Enrique Alfaro / Columna Rumando
El subcomandante Marcos nunca aceptará que falleció su progenitora, pero Rafael Sebastián Guillén Vicente llorará su orfandad en algún lugar de la selva Lacandona.
El corazón de la madre de Rafael Sebastián falló cuando estaba a punto de emprender el vuelo de regreso a su tierra; finalmente, emprendió el vuelo.
Ella sabía que Guillén Vicente, su hijo, había muerto desde hace muchos años, pero aún levantaba la vista al cielo para pedir por el subcomandante Marcos.
Él, profesional de la revolución, clandestino por convicción, se sabía “muerto” desde el momento en que tomó la decisión de ingresar a las Fuerzas de Liberación Nacional, militancia que lo habría de llevar al liderazgo del Ejército Zapatista de Liberación Nacional.
Todo el que haya aspirado a “revolucionario” sabe que la primera advertencia es que “mueres” para tu familia, si ella no está comprometida con el movimiento. No es por falta de amor, sino precisamente para protegerlos, para que no paguen por los actos que realices, para que los enemigos no cobren venganza con los tuyos…

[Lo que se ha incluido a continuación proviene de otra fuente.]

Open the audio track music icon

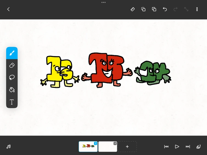(8, 147)
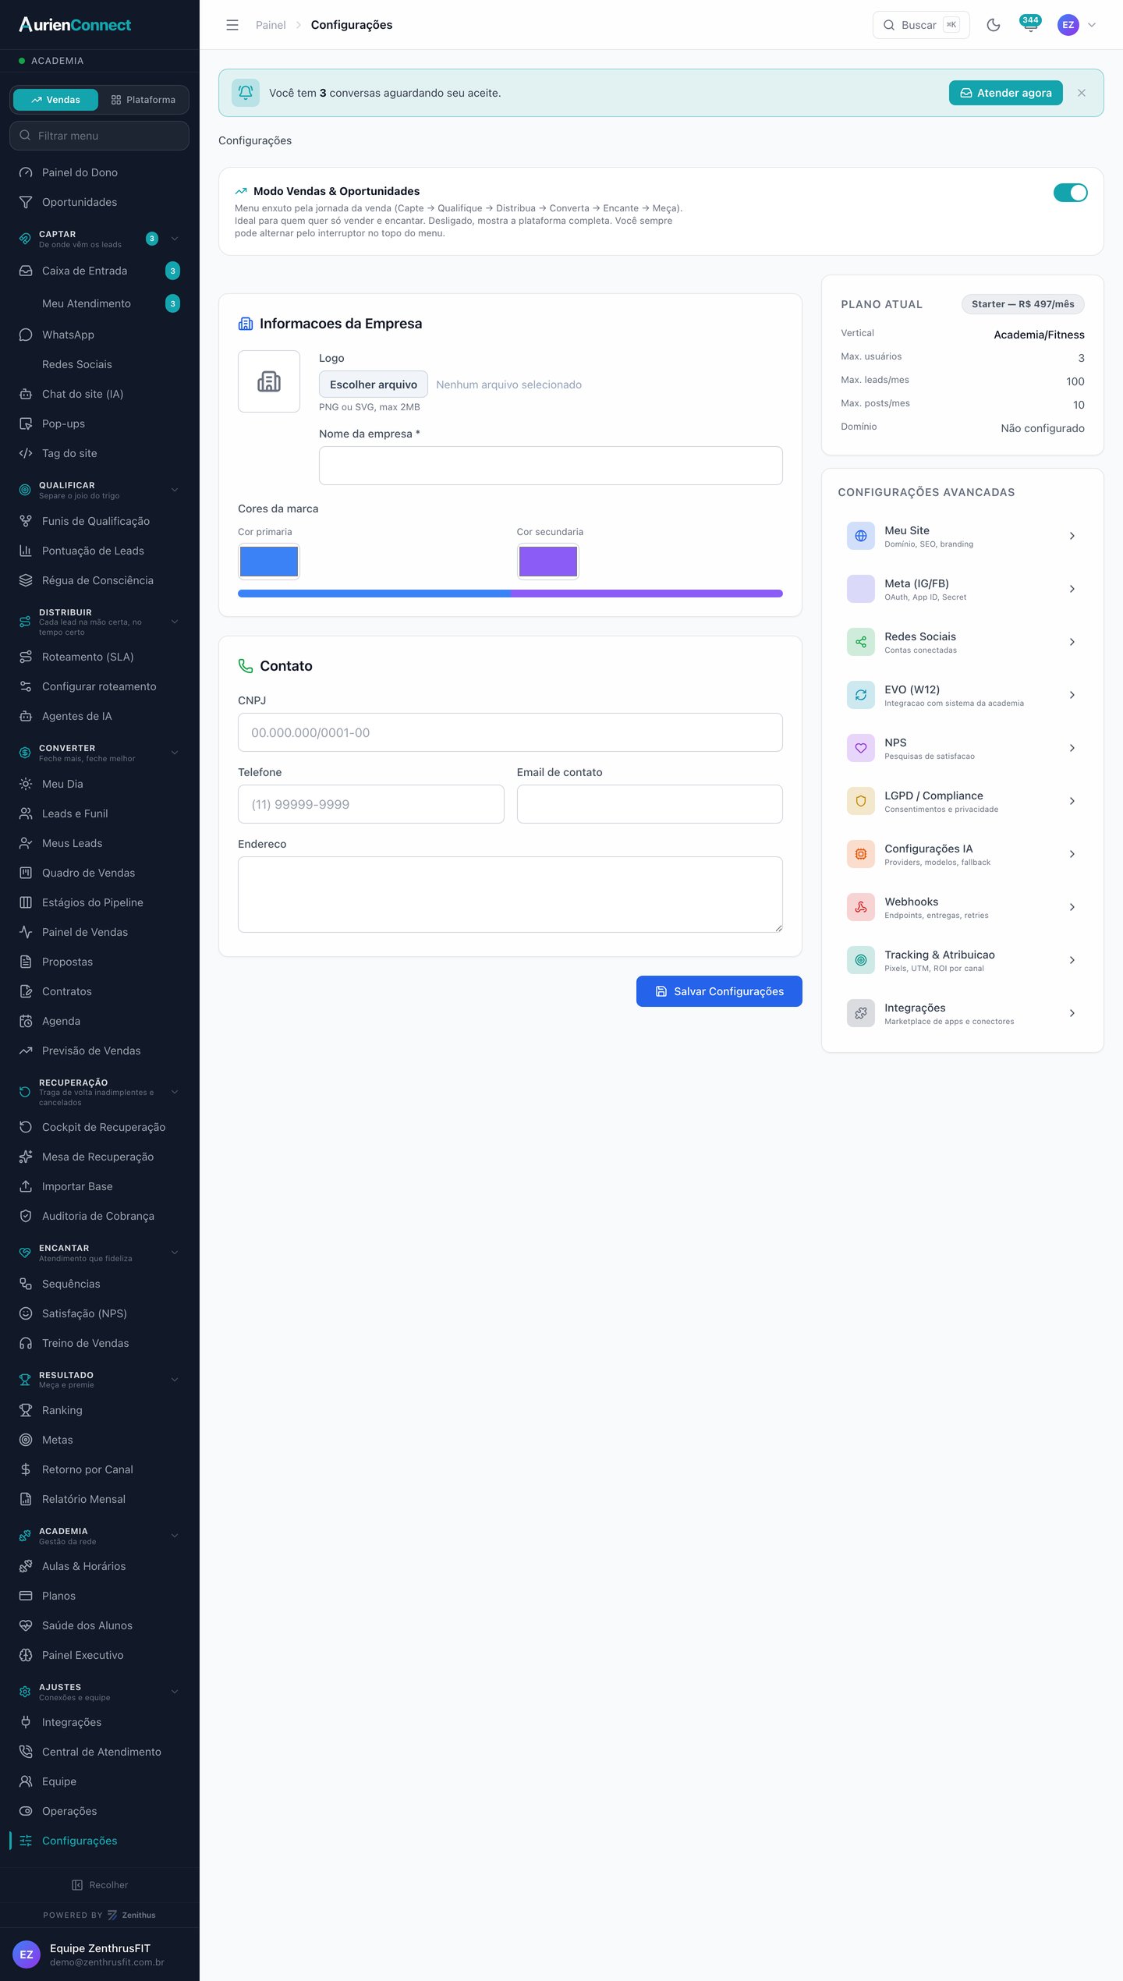Open Tracking & Atribuicao target icon

(x=860, y=960)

Pero el subcomandante falló en convencer a su familia de que estaba muerto o su familia no aceptó su muerte. Ellos nunca debieron consentir que el líder zapatista era sangre de su sangre. Y si lo entendieron, era tarde: el sub los negó y se resistió a recibir a su progenitor que orgulloso acudía a Chiapas para entrevistarse con su hijo desaparecido desde hacía muchos años. “Entiendan que estoy muerto” se me ocurre que les habría mandado a decir.
Ya antes, en nuestras tierras, otros habían muerto públicamente, pero permanecían vivos más allá del corazón de su familia.
Años antes de la aparición de las EZLN, las organizaciones sociales enfrentaban a los caciques y sus pistoleros. La Central Independiente de Obreros Agrícolas y Campesinos, por ejemplo, sufría el continuo asedio de las “guardias blancas” al servicio de los terratenientes.
Un recurso para salvar a sus líderes naturales que encabezaban las tomas de tierra en las regiones de Chiapas y que ya tenían “precio por su cabeza”, era el declararlos “muertos” en alguno de los enfrentamientos que se suscitara. De esa manera se le sacaba del estado de manera encubierta y se les mandaba a otra entidad donde podía continuar la justa lucha por la recuperación de tierras. En su región original otro campesino tomaba el liderazgo y se exponía al odio de los caciques.
Pero la fórmula para salvar a liderazgos naturales no era perfecta. Finalmente, muchos de ellos eran verdaderamente muertos en donde habían sido enviados y en donde se habían comprometido con la lucha de otros pueblos. Los “muertos” irremediablemente estaban muertos.
Entonces se le avisaba a la familia que resignadamente pedía el cuerpo para enterrarlo en su tierra, en donde había nacido a la lucha. Los médicos que militaban en los partidos de izquierda, que simpatizaban con el movimiento social, proporcionaban las recomendaciones y los cuidados para que el cadáver fuera trasladado en sigilo de regreso a su región. Y todos lloraban en silencio la muerte de su “muerto”.
Es por eso que ante la ausencia de doña María del Socorro Vicente González, me pregunto: ¿Lloran los muertos en Chiapas?
Descanse en paz doña María. Consuelo a sus deudos.